Cracking set and a great find!
Thanks..


----------



## krela (Jan 13, 2014)

Love that second photo.


----------



## Ninja Kitten (Jan 13, 2014)

what a beautiful report..outstanding..


----------



## flyboys90 (Jan 13, 2014)

Looks like it could have been a herdmans cottage,stunning place thanks for sharing.


----------



## antonymes (Jan 13, 2014)

Nice work James.


----------



## antonymes (Jan 13, 2014)

Can't wait to get over there later in the week!


----------



## tumble112 (Jan 13, 2014)

You seem to have a knack of finding places like this, a stunning report. Thanks yet again.


----------



## UEP-Wales (Jan 13, 2014)

Oooo another wowser of a place! Great shots there dude, cheers for posting them up!


----------



## barogerl (Jan 13, 2014)

*how can peoplelive like that*

Some very nice shots of the property, It is possioble the property was condemned by the local authority. Severa lproperties near where I used to live in Wales, had neither bathroom or proper toilets and were rated as unsuitable for human habitation by the council.


----------



## perjury saint (Jan 13, 2014)

*Splendid!! *


----------



## NakedEye (Jan 13, 2014)

Thanks for the nice comments guys and gals....she was a lovely find, always love these intimate little houses nestled away out of sight...and Ian, enjoy it on thursday and don't forget the scissors!!!


----------



## woodland pixie (Jan 14, 2014)

Oh my goodness these are beautiful! Small and cramped?...looks perfect size to me, and no road...heaven! So presumably there was a privy somewhere at some point though, she can't have crapped in the woods for years. And places get condemned as not fit for habitation for not having a bathroom?? Did not know that, how ridiculous..surely it's your choice if you want to wash in the sink? But fantastic photos, esp the hanging flower curtain lump things in the window and the telly wellie one thank you I really enjoyed that


----------



## DJhooker (Jan 14, 2014)

what an awesome place! love the punk headline heh


----------



## LittleOz (Jan 14, 2014)

Fantastic find beautifully shot. Thanks so much for sharing.


----------



## Sshhhh... (Jan 14, 2014)

Wow, this is wonderful! Great location and excellent shots!


----------



## Catmandoo (Jan 14, 2014)

Shit the bed what a beautiful little gem.
Really enjoyed that, thanks for sharing.


----------



## Pilot (Jan 14, 2014)

Yes, sadly places like this DO get condemned because of lack of sanitation. Naturally, there are no grants available to MAKE them habitable, and in due time, after abandonment, there is a good chance that the title to the place and the land will be assumed by the local authority - nice work if you can get it!

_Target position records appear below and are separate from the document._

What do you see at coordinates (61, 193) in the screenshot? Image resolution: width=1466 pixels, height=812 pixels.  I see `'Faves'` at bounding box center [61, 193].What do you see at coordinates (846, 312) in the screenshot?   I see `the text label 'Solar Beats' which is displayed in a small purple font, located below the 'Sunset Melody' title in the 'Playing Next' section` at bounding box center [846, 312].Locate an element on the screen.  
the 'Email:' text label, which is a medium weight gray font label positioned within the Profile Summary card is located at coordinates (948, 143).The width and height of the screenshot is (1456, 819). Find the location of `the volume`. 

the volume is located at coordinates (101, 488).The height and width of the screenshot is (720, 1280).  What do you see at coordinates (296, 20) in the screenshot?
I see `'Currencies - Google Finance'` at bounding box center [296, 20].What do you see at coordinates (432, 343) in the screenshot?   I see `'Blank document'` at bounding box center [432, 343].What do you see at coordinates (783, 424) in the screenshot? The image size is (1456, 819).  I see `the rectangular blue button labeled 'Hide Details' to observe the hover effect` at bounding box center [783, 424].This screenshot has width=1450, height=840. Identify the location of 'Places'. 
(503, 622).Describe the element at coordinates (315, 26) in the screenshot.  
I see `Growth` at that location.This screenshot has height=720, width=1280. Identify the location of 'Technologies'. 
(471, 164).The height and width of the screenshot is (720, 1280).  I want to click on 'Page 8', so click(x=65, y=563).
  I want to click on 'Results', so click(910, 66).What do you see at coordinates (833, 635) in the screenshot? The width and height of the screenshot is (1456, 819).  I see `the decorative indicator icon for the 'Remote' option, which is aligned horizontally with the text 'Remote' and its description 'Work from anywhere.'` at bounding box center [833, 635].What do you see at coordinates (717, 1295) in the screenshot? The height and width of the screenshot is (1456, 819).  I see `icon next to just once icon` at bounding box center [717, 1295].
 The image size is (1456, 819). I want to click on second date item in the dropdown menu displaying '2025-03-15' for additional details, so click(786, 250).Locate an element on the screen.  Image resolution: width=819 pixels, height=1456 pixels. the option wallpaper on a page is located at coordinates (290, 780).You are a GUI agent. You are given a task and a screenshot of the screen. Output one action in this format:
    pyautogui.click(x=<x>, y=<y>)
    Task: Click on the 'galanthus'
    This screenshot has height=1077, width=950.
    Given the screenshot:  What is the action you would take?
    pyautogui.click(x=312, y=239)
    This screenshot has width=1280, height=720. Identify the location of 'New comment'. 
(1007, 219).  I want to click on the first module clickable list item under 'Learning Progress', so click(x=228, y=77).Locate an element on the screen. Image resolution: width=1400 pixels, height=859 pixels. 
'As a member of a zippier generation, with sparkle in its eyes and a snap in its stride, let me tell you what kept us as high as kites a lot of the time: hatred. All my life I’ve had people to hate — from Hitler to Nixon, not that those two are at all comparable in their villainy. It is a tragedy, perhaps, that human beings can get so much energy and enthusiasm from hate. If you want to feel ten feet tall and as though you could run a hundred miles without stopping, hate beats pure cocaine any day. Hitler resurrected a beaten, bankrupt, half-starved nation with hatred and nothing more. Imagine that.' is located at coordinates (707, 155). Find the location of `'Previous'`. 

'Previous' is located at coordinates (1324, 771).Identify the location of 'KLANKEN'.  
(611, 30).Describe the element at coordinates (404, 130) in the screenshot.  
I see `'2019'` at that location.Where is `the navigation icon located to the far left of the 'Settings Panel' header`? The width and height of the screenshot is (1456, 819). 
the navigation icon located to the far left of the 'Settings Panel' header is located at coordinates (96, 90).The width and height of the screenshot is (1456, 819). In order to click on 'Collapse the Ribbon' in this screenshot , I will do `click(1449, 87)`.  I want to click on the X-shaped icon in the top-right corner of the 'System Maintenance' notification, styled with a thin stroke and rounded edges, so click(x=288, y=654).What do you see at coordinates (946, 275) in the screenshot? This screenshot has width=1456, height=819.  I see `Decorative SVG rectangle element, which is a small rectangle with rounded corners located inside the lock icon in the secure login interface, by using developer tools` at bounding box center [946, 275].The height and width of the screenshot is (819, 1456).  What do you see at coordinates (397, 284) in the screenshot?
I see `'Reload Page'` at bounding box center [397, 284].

Beautiful introduction and a great set. Thank you


----------



## NakedEye (Jan 14, 2014)

woodland pixie said:


> Oh my goodness these are beautiful! Small and cramped?...looks perfect size to me, and no road...heaven! So presumably there was a privy somewhere at some point though, she can't have crapped in the woods for years. And places get condemned as not fit for habitation for not having a bathroom?? Did not know that, how ridiculous..surely it's your choice if you want to wash in the sink? But fantastic photos, esp the hanging flower curtain lump things in the window and the telly wellie one thank you I really enjoyed that



I imagine there was a road at some point or at least a track for horses decades ago. The lump thing hanging in the window was fascinating. Basically it is a hook with all the persons receipts, shopping lists etc hooked on over a couple of decades, I sat reading through some then carefully hooked them back on...the building itse;f is structurally quite good and could be renovated - if anyone actually knew it was there!
Once again cheers for the positive comments people


----------



## Froggy (Jan 14, 2014)

Seems such an intimate little place, wonderful photos.


----------



## Paulytwotanks (Jan 15, 2014)

I like this - great attention to detail and composition - nice one!


----------



## DirtyJigsaw (Jan 25, 2014)

Nice selection of photos there


----------